Thursday, 11 December 2014, 13:55 Last update: about 10 years ago

The European Commission today approved the Maltese Operational Programme to use the new Fund for European Aid to the Most Deprived (FEAD). Malta will receive nearly €4 million euros (in current prices) in the period 2014-2020 to provide food assistance to those most in need in the country (complemented with €600 000 from national resources).

Marianne Thyssen, Commissioner for Employment, Social Affairs, Skills and Labour Mobility, commented: "I warmly welcome the FEAD programme for Malta, which will offer much needed support to those in the most trying situation. I am confident that the programme will help Malta to advance towards its target of lifting more than 6 500 people out of poverty by 2020".

In Malta, FEAD will provide food packages to households with the lowest means, such as those receiving social assistance, having at least two children and a revenue below the minimum wage, or receiving low non-contributory pensions. Food delivery is planned indicatively three times a year and will be carried out by partner organisations, selected through an open call.

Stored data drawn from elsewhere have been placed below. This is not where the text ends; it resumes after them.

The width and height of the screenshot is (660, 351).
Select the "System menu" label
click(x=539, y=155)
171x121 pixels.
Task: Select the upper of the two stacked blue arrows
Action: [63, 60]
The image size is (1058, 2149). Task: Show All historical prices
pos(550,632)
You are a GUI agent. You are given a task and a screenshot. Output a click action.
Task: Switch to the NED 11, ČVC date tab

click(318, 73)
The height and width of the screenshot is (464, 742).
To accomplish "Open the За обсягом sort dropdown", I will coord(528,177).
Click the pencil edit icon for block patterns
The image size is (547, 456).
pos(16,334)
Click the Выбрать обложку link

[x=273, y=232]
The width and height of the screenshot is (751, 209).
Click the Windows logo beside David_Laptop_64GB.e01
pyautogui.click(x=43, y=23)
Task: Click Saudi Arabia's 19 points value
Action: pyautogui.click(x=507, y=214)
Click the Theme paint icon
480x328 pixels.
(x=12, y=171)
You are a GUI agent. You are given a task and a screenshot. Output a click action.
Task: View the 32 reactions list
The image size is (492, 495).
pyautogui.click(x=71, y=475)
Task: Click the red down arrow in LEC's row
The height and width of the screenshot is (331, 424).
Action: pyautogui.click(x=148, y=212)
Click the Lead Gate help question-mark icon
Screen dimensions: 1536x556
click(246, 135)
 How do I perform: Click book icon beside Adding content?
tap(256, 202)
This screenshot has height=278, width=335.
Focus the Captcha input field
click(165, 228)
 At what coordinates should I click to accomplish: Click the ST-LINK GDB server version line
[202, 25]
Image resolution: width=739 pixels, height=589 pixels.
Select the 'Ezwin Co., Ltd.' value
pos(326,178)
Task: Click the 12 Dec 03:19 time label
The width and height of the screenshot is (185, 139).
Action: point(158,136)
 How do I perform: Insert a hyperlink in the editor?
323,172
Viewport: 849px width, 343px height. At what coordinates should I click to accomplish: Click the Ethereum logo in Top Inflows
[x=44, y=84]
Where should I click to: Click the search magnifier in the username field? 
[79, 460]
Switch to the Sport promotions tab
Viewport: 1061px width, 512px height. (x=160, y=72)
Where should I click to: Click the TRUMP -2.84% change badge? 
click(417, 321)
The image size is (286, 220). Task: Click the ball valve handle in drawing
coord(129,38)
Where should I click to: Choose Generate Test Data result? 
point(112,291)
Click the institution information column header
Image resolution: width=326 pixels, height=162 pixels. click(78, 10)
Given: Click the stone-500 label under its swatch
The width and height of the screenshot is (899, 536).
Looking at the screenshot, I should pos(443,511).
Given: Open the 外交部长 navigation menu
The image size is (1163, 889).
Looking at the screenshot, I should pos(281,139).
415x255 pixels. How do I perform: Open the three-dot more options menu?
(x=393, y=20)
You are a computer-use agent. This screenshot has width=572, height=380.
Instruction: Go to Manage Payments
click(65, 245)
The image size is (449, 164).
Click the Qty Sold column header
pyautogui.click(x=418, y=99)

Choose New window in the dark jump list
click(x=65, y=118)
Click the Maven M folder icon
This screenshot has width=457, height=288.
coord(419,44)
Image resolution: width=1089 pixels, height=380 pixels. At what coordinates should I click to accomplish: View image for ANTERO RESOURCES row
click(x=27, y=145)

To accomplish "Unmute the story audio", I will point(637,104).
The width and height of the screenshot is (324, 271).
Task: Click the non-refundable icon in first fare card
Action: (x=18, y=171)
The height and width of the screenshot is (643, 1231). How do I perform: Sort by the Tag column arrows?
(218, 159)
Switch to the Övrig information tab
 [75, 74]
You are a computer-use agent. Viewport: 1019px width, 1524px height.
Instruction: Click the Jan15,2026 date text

These organisations will also provide accompanying measures aiming at the social inclusion of the beneficiaries. These measures will include offering information on a healthy diet and advice on budget management and/or employment.

Launched in January 2014, the Fund for European Aid to the Most Deprived (FEAD) is a potent symbol of European solidarity. Its main aim is to break the vicious circle of poverty and deprivation, by providing non-financial assistance to some of the EU’s most vulnerable citizens. The FEAD is worth €3.8 billion in real terms in the 2014 to 2020 period.

The Fund will help to strengthen social cohesion by alleviating the worst forms of poverty. It will also contribute to meeting the Europe 2020 target of reducing the number of people in or at risk of poverty and social exclusion by at least 20 million by 2020.

The FEAD will support all 28 Member States' actions to provide a broad range of non-financial assistance to most deprived people – be they individuals, families, households or groups of such persons. This assistance can include food, clothing and other essential goods for personal use such as shoes, soap and shampoo. It can also be used for actions that encourage social integration.

Each Member State will define the target group of ‘most deprived persons’ in its national operational programme. Member States can then choose which type of assistance they wish to provide (food or basic goods or a combination of both), and their preferred model for procuring and distributing the food and goods, according to their own situation and preferences

The EU's Food Distribution programme for the Most Deprived (MDP) was from 1987 an important source of provisions for organisations working in direct contact with the least fortunate people providing them with food. It was created to make good use of the then agricultural surpluses. With the expected depletion of intervention stocks and their high unpredictability over the period 2011-2020, as a consequence of successive reforms of the Common Agricultural Policy, the MDP was discontinued at the end of 2013, being since then replaced by the FEAD.